The kid who stays home and starts a business that employs twelve people from the neighborhood? Nobody's calling the newspaper. The grandmother who keeps three generations fed and housed on a cashier's salary? No banners. The artist who captures your community's story in ways that move people to tears? Silence.

Yet Harvard cousin gets the parade. The trap with this kind of pride is that it's still asking permission.

You're essentially saying "look, we can be good enough for your institutions too." You're hoping they'll notice your kid is exceptional, hoping they'll make room at their table, hoping they'll finally see you as worthy of what they've built.

But the truth is that the table was never designed for you.

The framework that created these "reputed" western institutions - the ones that determine what counts as "making it" - those same frameworks spent centuries explaining why you didn't belong. They wrote the books, built the schools, created the tests, established the networks. The whole system runs on the assumption that their way of doing things is the right way, the only way, the way that matters.

When you celebrate your kid getting into their institutions, you're not celebrating your kid. You're submitting to the institution's willingness to let your kid in.

The difference matters more than you think.

When you operate from this framework you're teaching your kids that the highest achievement is earning approval from people who spent generations denying your humanity. You're telling them that real success means being chosen by systems that were built to exclude them.

This is not accidental. The ideological roots run deep. Those old biblical stories about Ham and Shem? They're as relevant today as they were then. White Christian theologians took the story of Noah's son Ham - who was cursed for seeing his father naked - and twisted it into divine proof that Ham fathered all colored people, destined to be "servants of servants" to their superior White brothers. This was nothing but deliberate mythology designed to justify slavery and racial hierarchy.

Through stories like these, they embedded the idea that some people are meant to serve while others are meant to rule. Not because of merit or effort or character, but because of divine design.

That framework didn't disappear when laws changed. It just got more sophisticated.

Now it hides behind "meritocracy" and "cultural fit" and "qualified candidates." It presents itself as neutral, objective, fair. But the same hierarchies persist, the same people end up on top, the same communities get left behind.

And when one of yours breaks through, the system points to them and says "see? It works. Anyone can make it if they just try hard enough." Your exception becomes their proof that the system is fair.

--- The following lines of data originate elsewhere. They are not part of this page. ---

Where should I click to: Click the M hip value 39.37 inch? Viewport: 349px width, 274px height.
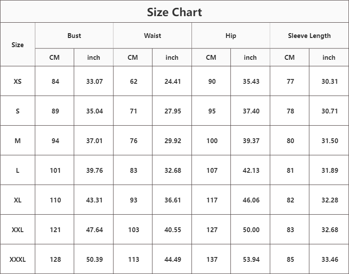coord(251,140)
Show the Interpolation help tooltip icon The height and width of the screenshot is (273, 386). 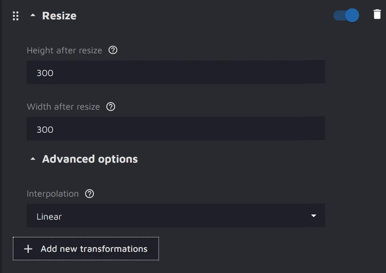pos(89,194)
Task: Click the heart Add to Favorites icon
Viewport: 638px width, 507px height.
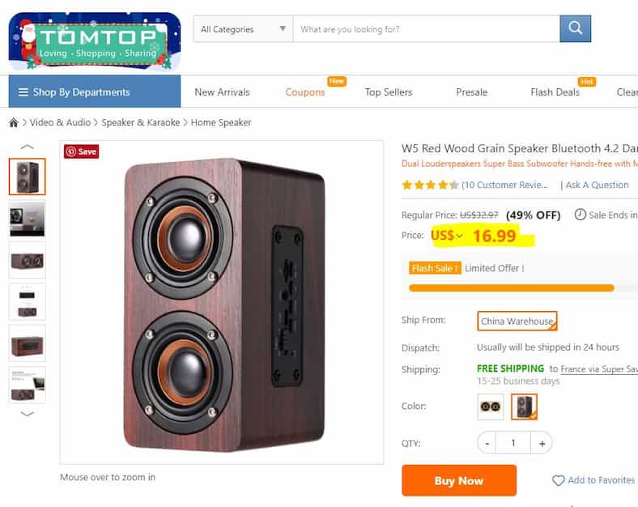Action: [559, 480]
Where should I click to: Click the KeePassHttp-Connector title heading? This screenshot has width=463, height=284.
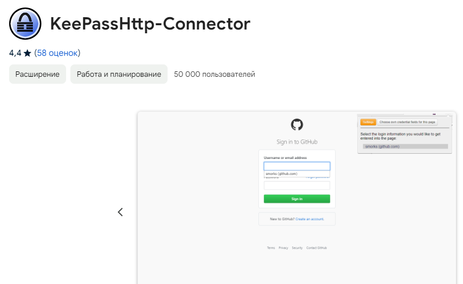pyautogui.click(x=150, y=24)
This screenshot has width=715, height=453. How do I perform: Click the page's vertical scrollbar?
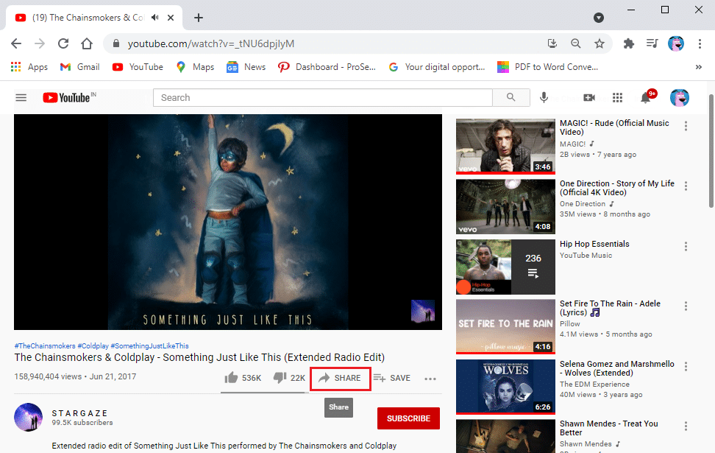click(x=710, y=221)
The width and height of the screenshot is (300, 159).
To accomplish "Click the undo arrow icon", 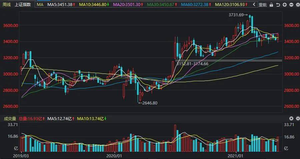I will (278, 5).
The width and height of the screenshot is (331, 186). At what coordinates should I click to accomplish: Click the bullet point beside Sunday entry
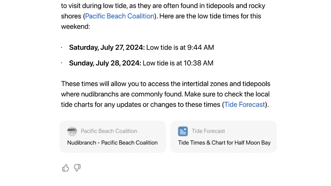62,63
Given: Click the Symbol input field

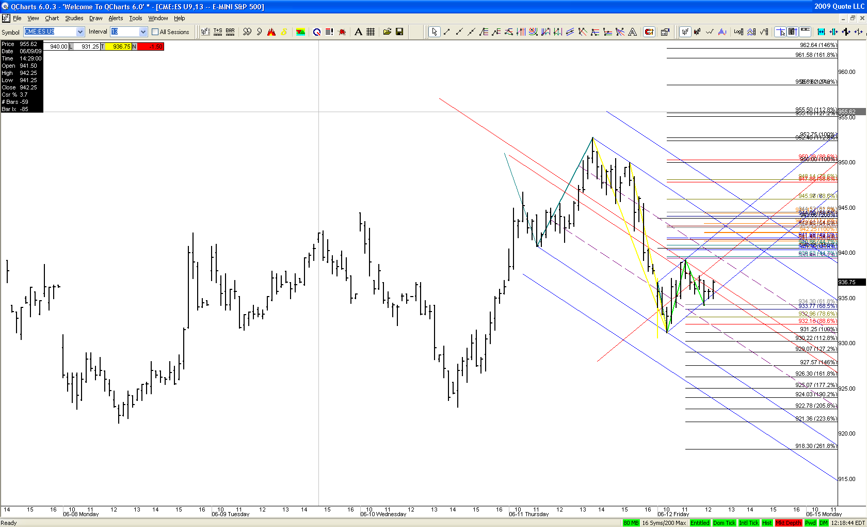Looking at the screenshot, I should [x=50, y=32].
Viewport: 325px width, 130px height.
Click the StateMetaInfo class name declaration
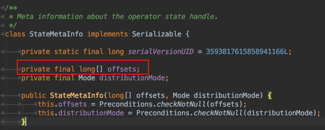(56, 34)
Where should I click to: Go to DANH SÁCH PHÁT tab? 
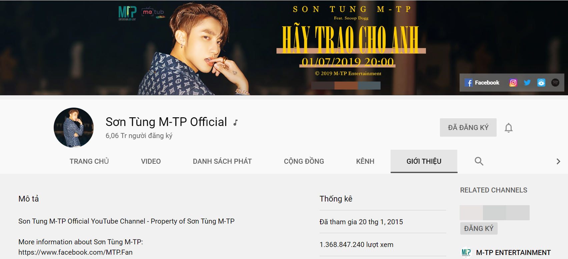click(222, 161)
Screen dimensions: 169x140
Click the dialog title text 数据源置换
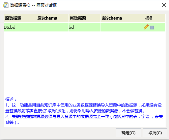(20, 5)
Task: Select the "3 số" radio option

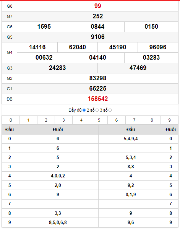Action: coord(110,110)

But in this game the house always wins. And the house is always White Christian.

Every time you celebrate someone "making it" in their world, you're reinforcing the idea that their world is where making it happens. You're telling your kids that the real achievements are the ones that get recognized by institutions that historically excluded them.

But what if making it meant something different?

What if success meant building institutions that serve your community instead of escaping to ones that don't? What if achievement meant creating wealth that stays in your neighborhood instead of extracting your best people to enrich someone else's?

What if the goal wasn't getting invited to their table, but building your own?

It's not about rejecting education or opportunity. It's about rejecting the framework that says their validation is what makes those things valuable.

The kid who goes to Harvard can still be celebrated - but for what they'll bring back, not for getting chosen. For how they'll use their education to strengthen your community, not for proving your community can produce people worthy of escape.

When you flip the framework your kids stop trying to become acceptable to systems that don't accept them. They start building systems that work for them. Instead of hoping to be invited, they do the inviting.

The revolution isn't in the rebellion. It's in the refusal to keep score by their rules. Harvard isn't the victory - what you do after Harvard is.